------ Extrait de page

Quelles sont les conséquences économiques de cette décision ? Doit-on craindre des licenciements de personnels paramédicaux, voire des fermetures de blocs opératoires ?
On doit craindre des fermetures d’établissements, des fermetures de services d’urgences, obstétrique et de chirurgie. Et bien sûr, il y aura un impact sur les investissements et le social, des risques de licenciement de personnels. Tout cela est absolument dramatique. Nous avons besoin de tous les soignants. Nous sommes entrés dans l’ère de la paupérisation de la santé. C’est un frein à l’accès aux soins de proximité. Je rappelle que les cliniques sont très présentes dans les déserts médicaux, dans les territoires les plus isolés, simplement parce que notre souplesse et notre agilité nous le permettent. Bien plus, en tout cas, que ne le peut la fonction publique hospitalière.
Depuis longtemps, vous appelez à une meilleure coopération entre le privé et le public. Est-ce encore d’actualité ?
J’ai toujours été le premier défenseur de la complémentarité public/privé, et cela depuis l’arrivée d’Agnès Buzyn au gouvernement, en 2017. Mais la donne a changé. Ce changement de paradigme est uniquement dicté par l’agression du gouvernement à notre encontre. Le gouvernement devrait, au lieu de nous opposer, nous faire travailler ensemble. Je regrette cette situation. Pour être complémentaires, il faut avoir les mêmes armes et les mêmes budgets. Je ne peux pas accepter de me laisser marginaliser de la sorte et, à terme, de disparaître.

------------
------ Données brutes

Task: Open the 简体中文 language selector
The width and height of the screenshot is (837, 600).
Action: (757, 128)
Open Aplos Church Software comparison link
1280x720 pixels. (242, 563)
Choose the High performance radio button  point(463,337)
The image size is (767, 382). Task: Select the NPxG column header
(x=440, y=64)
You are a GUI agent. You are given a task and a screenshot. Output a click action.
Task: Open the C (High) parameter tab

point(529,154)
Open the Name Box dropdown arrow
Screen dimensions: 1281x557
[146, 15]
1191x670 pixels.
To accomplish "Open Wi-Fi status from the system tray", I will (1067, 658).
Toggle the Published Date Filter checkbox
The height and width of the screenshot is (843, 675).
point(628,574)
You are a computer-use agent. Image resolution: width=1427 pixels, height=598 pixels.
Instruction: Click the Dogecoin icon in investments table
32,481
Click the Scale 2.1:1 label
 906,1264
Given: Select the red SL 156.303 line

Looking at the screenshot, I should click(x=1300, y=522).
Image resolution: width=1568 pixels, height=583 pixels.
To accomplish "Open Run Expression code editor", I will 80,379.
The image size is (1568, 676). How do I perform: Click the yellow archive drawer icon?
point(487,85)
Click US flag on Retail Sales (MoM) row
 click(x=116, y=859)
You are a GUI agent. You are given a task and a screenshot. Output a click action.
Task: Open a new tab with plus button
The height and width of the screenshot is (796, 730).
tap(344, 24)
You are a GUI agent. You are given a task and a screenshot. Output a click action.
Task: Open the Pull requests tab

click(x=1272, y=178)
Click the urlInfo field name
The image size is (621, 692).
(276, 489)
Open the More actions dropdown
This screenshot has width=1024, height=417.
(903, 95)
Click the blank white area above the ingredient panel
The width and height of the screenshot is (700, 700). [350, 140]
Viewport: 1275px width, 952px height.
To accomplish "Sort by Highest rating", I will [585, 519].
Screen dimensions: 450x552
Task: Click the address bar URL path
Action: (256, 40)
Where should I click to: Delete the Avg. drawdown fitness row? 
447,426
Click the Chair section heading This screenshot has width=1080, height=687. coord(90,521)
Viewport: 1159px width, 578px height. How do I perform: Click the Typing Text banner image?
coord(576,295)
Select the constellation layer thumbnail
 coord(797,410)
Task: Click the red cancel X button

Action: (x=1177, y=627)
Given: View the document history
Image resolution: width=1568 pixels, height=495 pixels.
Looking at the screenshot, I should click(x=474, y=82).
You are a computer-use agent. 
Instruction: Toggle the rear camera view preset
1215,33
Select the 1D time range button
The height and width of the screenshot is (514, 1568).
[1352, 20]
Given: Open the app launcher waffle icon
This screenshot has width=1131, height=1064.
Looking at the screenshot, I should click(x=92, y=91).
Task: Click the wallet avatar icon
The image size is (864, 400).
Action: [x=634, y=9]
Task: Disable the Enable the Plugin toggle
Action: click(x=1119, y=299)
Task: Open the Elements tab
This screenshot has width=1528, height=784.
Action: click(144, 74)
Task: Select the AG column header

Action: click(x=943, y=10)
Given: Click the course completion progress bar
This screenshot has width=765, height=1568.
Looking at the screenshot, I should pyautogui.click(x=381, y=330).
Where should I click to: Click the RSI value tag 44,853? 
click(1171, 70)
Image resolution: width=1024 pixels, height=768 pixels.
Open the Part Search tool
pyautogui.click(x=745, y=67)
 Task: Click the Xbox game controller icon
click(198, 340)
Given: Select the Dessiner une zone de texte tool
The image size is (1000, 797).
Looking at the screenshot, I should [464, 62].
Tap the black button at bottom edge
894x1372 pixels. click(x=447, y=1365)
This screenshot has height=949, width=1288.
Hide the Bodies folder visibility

------------

Renvoyez mot pour mot le passage de l'extrait sur les cliniques qui va de « Quelles sont les » jusqu'à « blocs opératoires ? » inclus. Ces enregistrements proviennent d'une autre source.

- **Corrigé**:
Quelles sont les conséquences économiques de cette décision ? Doit-on craindre des licenciements de personnels paramédicaux, voire des fermetures de blocs opératoires ?